DATA SHOWN:
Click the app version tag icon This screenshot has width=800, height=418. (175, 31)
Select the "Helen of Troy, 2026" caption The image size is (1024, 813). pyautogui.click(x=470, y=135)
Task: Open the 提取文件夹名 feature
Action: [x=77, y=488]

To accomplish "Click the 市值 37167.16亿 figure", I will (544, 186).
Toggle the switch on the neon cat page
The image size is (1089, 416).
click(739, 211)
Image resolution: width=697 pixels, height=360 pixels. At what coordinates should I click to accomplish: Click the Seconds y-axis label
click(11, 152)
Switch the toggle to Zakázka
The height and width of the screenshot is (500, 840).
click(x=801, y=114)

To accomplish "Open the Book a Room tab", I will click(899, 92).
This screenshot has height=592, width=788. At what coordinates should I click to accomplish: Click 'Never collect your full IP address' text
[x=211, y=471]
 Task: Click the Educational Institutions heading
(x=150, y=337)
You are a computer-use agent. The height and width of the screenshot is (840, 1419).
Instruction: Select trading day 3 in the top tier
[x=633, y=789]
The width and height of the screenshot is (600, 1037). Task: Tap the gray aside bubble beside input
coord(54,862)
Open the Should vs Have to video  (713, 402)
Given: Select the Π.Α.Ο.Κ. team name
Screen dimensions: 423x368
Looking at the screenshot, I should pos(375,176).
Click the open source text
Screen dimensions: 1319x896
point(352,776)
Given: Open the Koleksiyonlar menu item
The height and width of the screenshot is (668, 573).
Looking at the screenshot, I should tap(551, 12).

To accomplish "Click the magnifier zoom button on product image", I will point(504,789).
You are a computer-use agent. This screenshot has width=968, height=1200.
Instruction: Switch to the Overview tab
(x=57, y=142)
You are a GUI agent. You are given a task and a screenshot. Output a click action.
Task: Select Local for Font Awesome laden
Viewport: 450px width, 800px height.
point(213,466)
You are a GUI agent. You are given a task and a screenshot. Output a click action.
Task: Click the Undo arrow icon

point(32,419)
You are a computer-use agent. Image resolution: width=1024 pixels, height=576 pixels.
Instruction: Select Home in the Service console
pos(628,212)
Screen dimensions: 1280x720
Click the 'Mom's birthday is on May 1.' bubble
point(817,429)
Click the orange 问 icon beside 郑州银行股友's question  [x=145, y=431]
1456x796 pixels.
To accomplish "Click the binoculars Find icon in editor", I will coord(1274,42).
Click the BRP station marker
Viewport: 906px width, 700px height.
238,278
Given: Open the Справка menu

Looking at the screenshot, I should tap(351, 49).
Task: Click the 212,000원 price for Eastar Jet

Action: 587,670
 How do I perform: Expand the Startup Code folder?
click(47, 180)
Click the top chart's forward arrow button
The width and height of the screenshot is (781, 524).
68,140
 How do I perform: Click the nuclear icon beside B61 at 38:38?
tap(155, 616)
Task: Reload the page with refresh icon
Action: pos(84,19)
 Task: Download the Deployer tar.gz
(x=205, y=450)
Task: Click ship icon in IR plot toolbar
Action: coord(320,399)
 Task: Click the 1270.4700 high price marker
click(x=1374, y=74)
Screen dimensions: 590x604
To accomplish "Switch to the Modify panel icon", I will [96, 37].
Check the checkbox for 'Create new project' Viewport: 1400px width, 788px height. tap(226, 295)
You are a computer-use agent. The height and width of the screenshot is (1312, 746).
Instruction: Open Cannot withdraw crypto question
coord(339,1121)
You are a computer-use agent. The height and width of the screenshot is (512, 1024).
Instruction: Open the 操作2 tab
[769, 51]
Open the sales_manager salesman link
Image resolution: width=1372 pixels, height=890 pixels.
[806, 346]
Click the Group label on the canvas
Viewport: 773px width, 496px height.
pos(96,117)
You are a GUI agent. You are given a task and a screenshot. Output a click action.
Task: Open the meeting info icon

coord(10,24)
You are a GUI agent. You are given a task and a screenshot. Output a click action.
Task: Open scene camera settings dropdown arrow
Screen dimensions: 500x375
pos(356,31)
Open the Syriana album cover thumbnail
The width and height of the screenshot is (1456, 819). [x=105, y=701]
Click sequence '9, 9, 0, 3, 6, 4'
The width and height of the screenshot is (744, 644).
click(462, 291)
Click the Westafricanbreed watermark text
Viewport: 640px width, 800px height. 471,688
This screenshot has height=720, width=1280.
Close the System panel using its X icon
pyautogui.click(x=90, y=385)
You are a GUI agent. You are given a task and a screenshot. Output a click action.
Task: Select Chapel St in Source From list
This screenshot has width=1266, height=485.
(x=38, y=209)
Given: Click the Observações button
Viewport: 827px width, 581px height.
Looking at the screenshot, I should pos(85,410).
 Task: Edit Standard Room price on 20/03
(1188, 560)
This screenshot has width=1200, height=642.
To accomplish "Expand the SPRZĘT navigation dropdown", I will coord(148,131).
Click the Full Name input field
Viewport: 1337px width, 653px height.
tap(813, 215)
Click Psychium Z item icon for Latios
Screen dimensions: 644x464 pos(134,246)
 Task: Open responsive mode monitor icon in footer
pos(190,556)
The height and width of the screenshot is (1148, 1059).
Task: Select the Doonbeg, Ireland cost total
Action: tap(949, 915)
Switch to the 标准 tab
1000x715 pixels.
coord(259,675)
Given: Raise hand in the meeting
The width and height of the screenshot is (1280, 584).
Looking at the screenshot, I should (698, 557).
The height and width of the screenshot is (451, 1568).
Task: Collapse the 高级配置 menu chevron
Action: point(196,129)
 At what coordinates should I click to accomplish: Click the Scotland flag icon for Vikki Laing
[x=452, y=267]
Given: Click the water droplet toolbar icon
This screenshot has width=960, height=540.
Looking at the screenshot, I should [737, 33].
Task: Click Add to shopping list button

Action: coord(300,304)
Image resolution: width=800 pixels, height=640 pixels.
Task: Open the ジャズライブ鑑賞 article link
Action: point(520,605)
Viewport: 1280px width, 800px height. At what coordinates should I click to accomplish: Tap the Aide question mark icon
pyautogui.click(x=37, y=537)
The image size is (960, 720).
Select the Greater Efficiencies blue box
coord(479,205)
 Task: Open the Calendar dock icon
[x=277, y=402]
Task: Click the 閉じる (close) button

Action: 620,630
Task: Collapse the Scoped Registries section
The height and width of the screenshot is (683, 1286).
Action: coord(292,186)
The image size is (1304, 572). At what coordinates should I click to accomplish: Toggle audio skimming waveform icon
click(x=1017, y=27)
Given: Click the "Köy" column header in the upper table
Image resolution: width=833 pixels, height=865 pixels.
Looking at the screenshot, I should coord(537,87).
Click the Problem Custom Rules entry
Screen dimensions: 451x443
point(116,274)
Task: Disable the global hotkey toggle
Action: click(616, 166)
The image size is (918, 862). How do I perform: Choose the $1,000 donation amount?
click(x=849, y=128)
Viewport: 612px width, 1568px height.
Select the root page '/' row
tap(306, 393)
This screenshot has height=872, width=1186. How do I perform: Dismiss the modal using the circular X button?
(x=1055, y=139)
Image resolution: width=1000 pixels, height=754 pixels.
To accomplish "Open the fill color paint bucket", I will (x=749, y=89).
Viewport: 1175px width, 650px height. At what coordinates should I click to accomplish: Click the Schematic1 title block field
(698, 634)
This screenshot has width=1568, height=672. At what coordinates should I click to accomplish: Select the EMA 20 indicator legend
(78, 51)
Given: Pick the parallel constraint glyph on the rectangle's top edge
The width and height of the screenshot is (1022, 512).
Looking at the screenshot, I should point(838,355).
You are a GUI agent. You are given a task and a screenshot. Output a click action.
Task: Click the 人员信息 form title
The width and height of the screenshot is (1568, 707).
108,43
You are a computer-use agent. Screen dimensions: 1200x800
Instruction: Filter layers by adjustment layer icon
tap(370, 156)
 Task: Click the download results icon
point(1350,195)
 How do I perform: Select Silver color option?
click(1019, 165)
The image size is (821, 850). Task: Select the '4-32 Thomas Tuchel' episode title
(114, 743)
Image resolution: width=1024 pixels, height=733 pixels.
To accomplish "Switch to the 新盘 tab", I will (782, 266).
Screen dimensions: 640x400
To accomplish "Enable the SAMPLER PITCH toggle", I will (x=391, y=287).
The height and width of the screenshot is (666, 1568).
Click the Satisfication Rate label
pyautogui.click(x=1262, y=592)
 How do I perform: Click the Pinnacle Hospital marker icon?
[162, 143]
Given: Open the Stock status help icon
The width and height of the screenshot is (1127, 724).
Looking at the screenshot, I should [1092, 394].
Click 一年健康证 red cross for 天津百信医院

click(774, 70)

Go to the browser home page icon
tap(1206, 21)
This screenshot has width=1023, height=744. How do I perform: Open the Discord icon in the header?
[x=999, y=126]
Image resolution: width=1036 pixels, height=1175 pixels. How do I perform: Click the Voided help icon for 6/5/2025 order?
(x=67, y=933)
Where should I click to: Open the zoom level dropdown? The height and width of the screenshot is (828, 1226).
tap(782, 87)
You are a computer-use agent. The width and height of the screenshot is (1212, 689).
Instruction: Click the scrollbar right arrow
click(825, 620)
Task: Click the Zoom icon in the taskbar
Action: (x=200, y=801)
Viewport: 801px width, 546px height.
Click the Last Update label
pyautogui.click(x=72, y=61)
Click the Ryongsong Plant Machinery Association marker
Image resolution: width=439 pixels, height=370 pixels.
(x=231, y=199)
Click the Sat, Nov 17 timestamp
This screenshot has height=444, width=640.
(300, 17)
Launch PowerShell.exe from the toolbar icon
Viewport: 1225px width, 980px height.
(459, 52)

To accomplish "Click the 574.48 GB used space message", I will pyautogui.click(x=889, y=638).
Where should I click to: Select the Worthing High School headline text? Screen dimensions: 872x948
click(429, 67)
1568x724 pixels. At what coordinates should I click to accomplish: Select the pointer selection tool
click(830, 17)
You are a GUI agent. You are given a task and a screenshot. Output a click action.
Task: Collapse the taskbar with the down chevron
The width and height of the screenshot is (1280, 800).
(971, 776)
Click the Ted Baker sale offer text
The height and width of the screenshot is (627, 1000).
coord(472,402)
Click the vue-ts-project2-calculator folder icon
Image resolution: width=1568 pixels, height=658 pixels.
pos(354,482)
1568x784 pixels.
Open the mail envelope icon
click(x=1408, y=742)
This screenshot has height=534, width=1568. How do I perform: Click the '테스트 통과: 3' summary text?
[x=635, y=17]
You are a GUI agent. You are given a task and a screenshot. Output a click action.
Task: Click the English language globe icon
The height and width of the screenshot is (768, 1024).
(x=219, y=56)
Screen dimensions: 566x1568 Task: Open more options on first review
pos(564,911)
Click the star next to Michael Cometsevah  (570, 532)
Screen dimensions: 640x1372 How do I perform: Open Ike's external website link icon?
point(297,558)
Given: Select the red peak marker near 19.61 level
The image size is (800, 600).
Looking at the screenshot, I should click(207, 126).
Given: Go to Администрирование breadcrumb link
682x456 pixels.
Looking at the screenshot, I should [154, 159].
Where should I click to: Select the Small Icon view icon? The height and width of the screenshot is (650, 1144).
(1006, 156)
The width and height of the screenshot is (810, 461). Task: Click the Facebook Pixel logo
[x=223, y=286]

WHAT YOU SHOULD DO: Search the material above for lines containing the string "computer", then pull them out.

YOUR RESPONSE:
You are a computer-use agent. The height and width of the screenshot is (840, 1419).
You are a computer-use agent. This screenshot has width=968, height=1200.
You are a computer-use agent. Image resolution: width=1024 pixels, height=576 pixels.
You are a computer-use agent. The height and width of the screenshot is (1312, 746).
You are a computer-use agent. The height and width of the screenshot is (512, 1024).
You are a computer-use agent. Screen dimensions: 1200x800
You are a computer-use agent. The width and height of the screenshot is (1212, 689).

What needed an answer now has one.